“God works in mysterious ways”….an incredibly common phrase that I recently learned to appreciate in a whole new way.
I left for training for the YAMs (Young Adult Missionary) program one year ago and found out that I would be coming to HK about two months before training began. Honestly, when I first read the email that my initial placement site match was in HK, rather than somewhere in the Middle East, I was disappointed. I stared at the computer thinking “HK, Asia?? I know nothing about East Asia. I speak Arabic, I’ve been to the Middle East, I know the issues, the region, the politics, I wrote papers (lots of papers) about it…that’s where I should be” So as any good daughter does, I called my mother who told me that “HK was exciting and a wonderful opportunity, a place to learn something new.” She allayed my fears and told me to view this as an exciting new adventure.
After reading about APMM, their work, and the interview with the staff, I accepted the placement with APMM in HK (obviously). I knew that I would learn new things here, and I was also excited to find connections to things I already knew. For example, Indonesia is the largest Muslim country in the world, and since HK has a large FDW population from Indonesian, I would have the opportunity to learn about Islamic practices outside of the Arab world. I studied gender in a variety of ways at Smith, so in HK, I could explore the intersection between migration and gender. I also hoped to discover my next step in this process.

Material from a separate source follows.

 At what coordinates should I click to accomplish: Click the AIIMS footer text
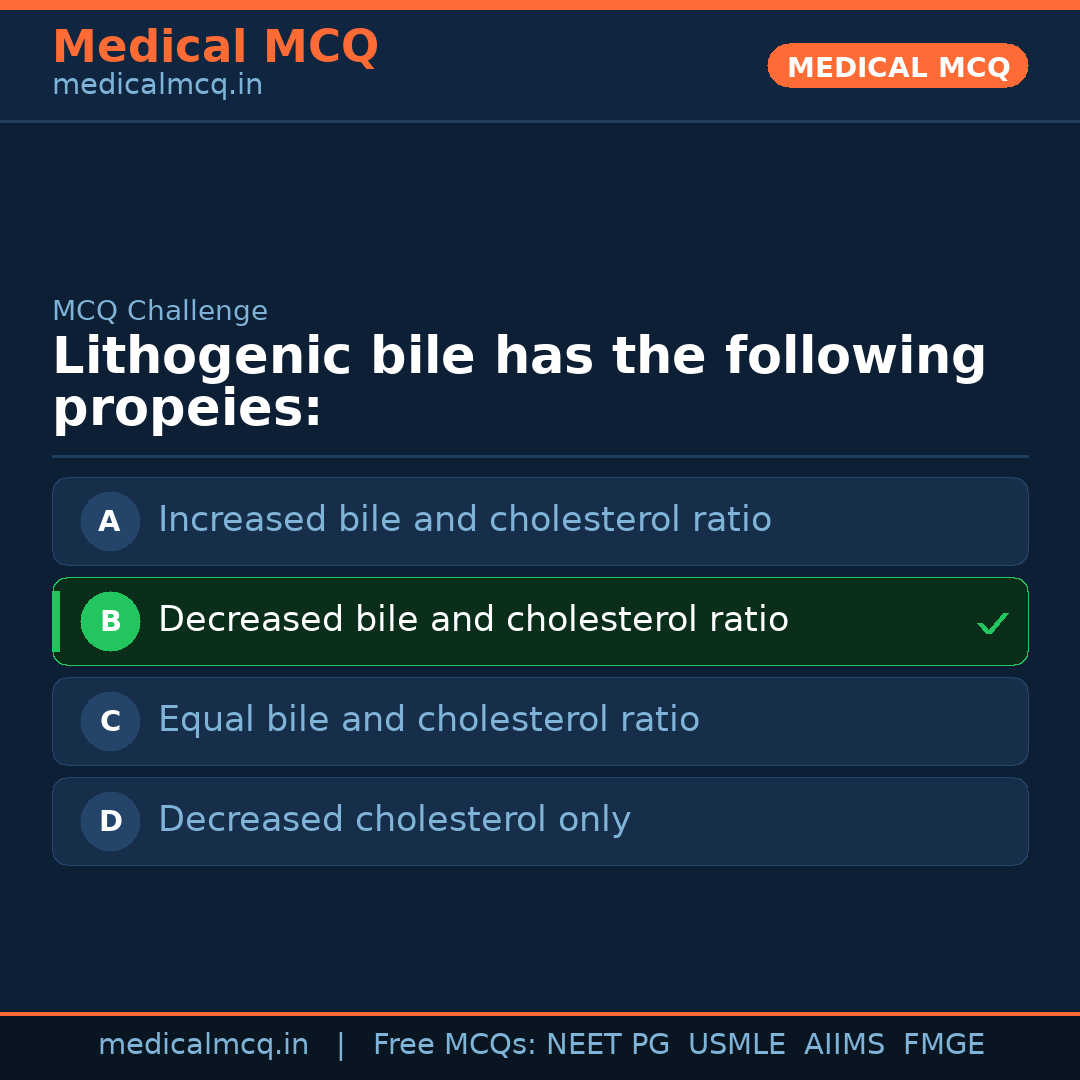click(x=844, y=1045)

So, I trusted that God sent me to HK for reasons that I might not know or understand or see, but reasons with a purpose nonetheless.

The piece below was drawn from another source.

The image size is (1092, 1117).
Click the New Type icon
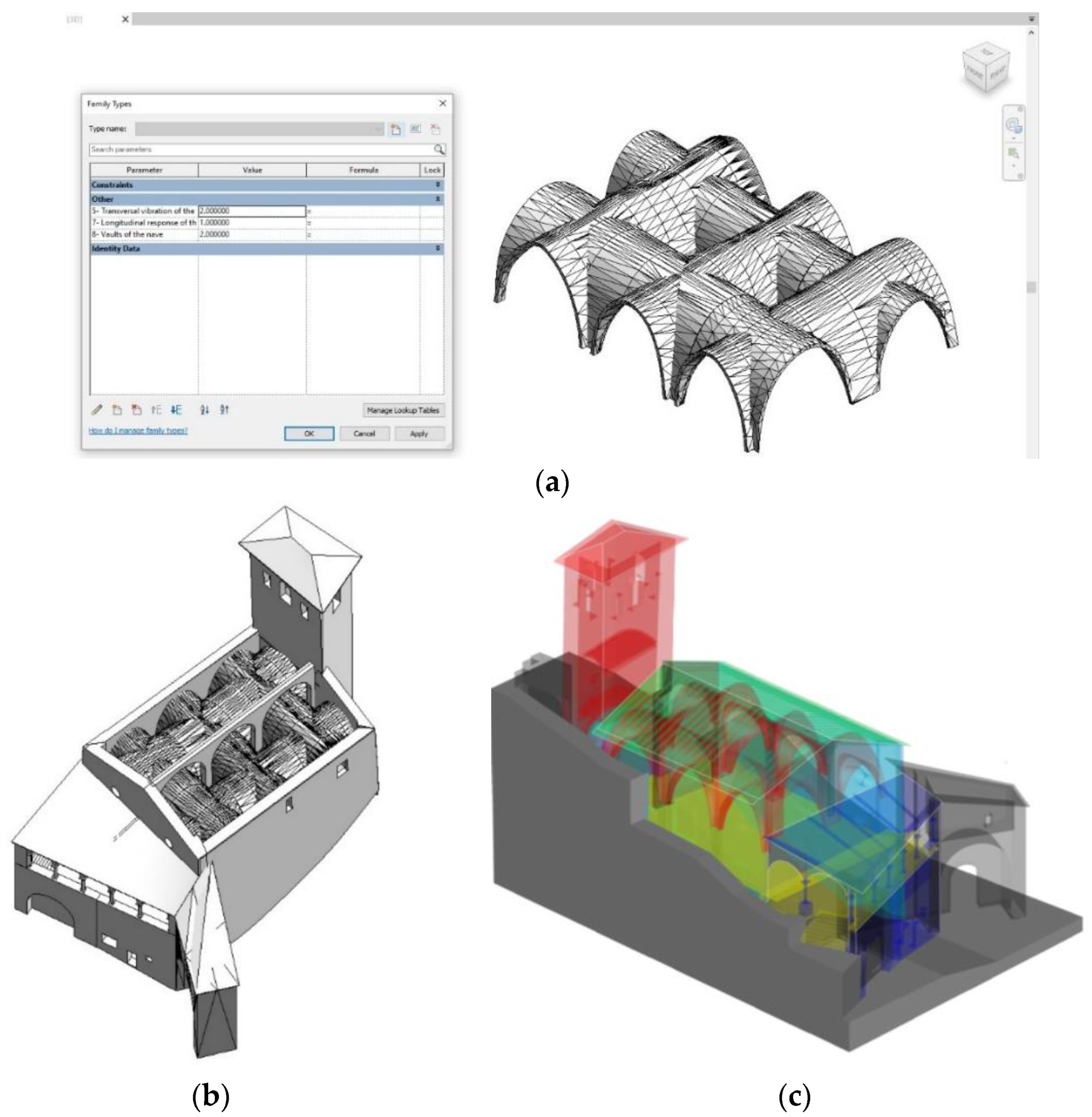395,129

A few weeks ago, I learned that one of the members of the YAMs class to be commissioned in August was initially placed in Palestine. (Also, someone was already in Palestine when I became a YAM). Rather than feeling jealous, I burst out laughing because clearly, God REALLY wanted me in HK (for someone to go before my year and after my year but not from my class).
This moment renewed my trust in God. I was so worried when I arrived in HK that this experience would not lead anywhere and that I would leave as I entered without a clue as to what to do next. HK, APMM and the related organizations has shown me my passions and interests and given me exposure to a variety of issues. I’ve seen and participated in numerous ways to engage in social justice. Only through THIS experience and in THIS place could I discover my next step.
I will never know God’s plans for me with absolute certainty, but I can discover them through prayer and leaps of faith. I will go down the wrong path and might take the “leisurely” route to get somewhere, but through trust and faith, God will guide me through life.